Records excerpted from a collection:
····················

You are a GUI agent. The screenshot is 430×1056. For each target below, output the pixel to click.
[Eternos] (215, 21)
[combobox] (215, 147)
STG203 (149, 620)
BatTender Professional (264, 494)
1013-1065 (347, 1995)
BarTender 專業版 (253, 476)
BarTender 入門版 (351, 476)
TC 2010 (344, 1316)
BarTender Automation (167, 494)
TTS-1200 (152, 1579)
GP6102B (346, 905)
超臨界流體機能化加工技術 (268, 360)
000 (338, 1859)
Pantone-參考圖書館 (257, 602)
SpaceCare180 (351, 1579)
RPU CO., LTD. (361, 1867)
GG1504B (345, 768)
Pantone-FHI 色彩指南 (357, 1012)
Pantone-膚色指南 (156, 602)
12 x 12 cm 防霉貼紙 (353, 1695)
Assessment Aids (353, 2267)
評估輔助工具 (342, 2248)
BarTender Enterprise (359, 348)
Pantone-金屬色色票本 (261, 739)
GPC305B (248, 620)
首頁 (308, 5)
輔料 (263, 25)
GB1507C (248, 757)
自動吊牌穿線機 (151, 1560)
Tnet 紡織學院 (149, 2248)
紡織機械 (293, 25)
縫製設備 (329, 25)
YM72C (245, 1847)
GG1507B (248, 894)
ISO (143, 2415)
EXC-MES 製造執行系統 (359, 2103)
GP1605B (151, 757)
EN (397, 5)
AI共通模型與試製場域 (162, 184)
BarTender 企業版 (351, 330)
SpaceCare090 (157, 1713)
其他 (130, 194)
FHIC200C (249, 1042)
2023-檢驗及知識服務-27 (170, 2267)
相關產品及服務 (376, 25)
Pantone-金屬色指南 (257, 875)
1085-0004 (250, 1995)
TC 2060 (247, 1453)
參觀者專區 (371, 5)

····················

### TASK TO COMPLETE
A word-for-word transcription of all the data is needed.

### THE ANSWER
You are a GUI agent. The screenshot is 430×1056. For each target below, output the pixel to click.
[Eternos] (215, 21)
[combobox] (215, 147)
STG203 (149, 620)
BatTender Professional (264, 494)
1013-1065 (347, 1995)
BarTender 專業版 (253, 476)
BarTender 入門版 (351, 476)
TC 2010 (344, 1316)
BarTender Automation (167, 494)
TTS-1200 (152, 1579)
GP6102B (346, 905)
超臨界流體機能化加工技術 (268, 360)
000 (338, 1859)
Pantone-參考圖書館 (257, 602)
SpaceCare180 (351, 1579)
RPU CO., LTD. (361, 1867)
GG1504B (345, 768)
Pantone-FHI 色彩指南 (357, 1012)
Pantone-膚色指南 (156, 602)
12 x 12 cm 防霉貼紙 (353, 1695)
Assessment Aids (353, 2267)
評估輔助工具 (342, 2248)
BarTender Enterprise (359, 348)
Pantone-金屬色色票本 (261, 739)
GPC305B (248, 620)
首頁 (308, 5)
輔料 (263, 25)
GB1507C (248, 757)
自動吊牌穿線機 (151, 1560)
Tnet 紡織學院 (149, 2248)
紡織機械 (293, 25)
縫製設備 (329, 25)
YM72C (245, 1847)
GG1507B (248, 894)
ISO (143, 2415)
EXC-MES 製造執行系統 (359, 2103)
GP1605B (151, 757)
EN (397, 5)
AI共通模型與試製場域 (162, 184)
BarTender 企業版 (351, 330)
SpaceCare090 (157, 1713)
其他 (130, 194)
FHIC200C (249, 1042)
2023-檢驗及知識服務-27 (170, 2267)
相關產品及服務 (376, 25)
Pantone-金屬色指南 (257, 875)
1085-0004 (250, 1995)
TC 2060 (247, 1453)
參觀者專區 (371, 5)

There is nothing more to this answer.